In North America, is distributed throughout all of Canada. On the east coast of the US it can be found from Maine to North Carolina, and on the west coast, from Alaska to California. It is also established in most non-coastal states, excluding parts of the midwest and southeast regions.

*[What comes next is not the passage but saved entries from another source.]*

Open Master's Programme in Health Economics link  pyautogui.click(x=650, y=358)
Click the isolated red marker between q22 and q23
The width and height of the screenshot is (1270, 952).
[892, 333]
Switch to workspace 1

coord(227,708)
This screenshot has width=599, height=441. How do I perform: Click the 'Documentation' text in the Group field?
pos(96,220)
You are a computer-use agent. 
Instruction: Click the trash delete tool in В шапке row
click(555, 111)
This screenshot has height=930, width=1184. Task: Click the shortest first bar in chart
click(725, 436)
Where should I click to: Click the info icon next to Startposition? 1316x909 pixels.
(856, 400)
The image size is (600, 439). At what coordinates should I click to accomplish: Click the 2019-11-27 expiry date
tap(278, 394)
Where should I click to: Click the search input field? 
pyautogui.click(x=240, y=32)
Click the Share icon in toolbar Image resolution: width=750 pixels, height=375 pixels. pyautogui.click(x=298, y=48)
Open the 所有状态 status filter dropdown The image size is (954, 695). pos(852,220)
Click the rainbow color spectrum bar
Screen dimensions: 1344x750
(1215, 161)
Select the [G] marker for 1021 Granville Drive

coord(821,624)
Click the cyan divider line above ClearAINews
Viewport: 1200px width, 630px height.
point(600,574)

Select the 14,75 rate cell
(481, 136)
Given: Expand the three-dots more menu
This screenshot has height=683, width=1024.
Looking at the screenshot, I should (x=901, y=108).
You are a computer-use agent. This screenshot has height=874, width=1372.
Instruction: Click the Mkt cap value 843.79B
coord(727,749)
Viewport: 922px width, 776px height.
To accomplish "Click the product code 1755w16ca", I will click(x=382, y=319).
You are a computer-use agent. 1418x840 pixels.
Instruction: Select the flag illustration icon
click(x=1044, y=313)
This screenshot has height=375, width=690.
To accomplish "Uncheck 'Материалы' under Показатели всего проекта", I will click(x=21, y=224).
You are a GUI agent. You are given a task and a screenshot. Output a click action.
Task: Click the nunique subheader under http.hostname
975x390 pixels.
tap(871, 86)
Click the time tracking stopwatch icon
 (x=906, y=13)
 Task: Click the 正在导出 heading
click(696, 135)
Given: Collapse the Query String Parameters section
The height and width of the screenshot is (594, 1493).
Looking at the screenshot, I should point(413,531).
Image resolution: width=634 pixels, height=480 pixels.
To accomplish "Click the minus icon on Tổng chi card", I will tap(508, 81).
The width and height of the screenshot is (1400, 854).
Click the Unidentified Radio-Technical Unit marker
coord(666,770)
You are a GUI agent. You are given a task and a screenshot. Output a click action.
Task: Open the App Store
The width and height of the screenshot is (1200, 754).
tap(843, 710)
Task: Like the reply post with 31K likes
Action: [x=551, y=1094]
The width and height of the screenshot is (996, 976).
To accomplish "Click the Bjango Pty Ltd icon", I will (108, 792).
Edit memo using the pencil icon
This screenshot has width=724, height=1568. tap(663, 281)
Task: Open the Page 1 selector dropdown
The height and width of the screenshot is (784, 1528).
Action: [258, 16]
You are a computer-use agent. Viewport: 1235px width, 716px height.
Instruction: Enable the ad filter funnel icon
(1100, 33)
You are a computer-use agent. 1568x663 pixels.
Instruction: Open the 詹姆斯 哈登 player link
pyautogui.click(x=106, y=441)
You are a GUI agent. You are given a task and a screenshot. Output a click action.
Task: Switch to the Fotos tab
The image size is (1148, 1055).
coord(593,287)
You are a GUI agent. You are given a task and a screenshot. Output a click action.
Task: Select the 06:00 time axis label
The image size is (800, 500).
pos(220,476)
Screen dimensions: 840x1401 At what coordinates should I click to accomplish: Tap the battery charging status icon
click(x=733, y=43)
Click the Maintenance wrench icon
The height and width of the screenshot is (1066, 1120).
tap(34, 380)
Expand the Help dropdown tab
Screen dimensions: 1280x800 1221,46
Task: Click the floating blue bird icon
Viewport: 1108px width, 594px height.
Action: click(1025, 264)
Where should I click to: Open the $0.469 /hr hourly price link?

In Eurasia, the range of C. alpina spans from Northern Europe, south to Albania and Bulgaria, and east to Korea and Japan. C. alpina prefers a moist, upland habitat.

==Hybrids==
Circaea alpina will hybridize with Circaea lutetiana producing sterile offspring that persists in vegetative colonies.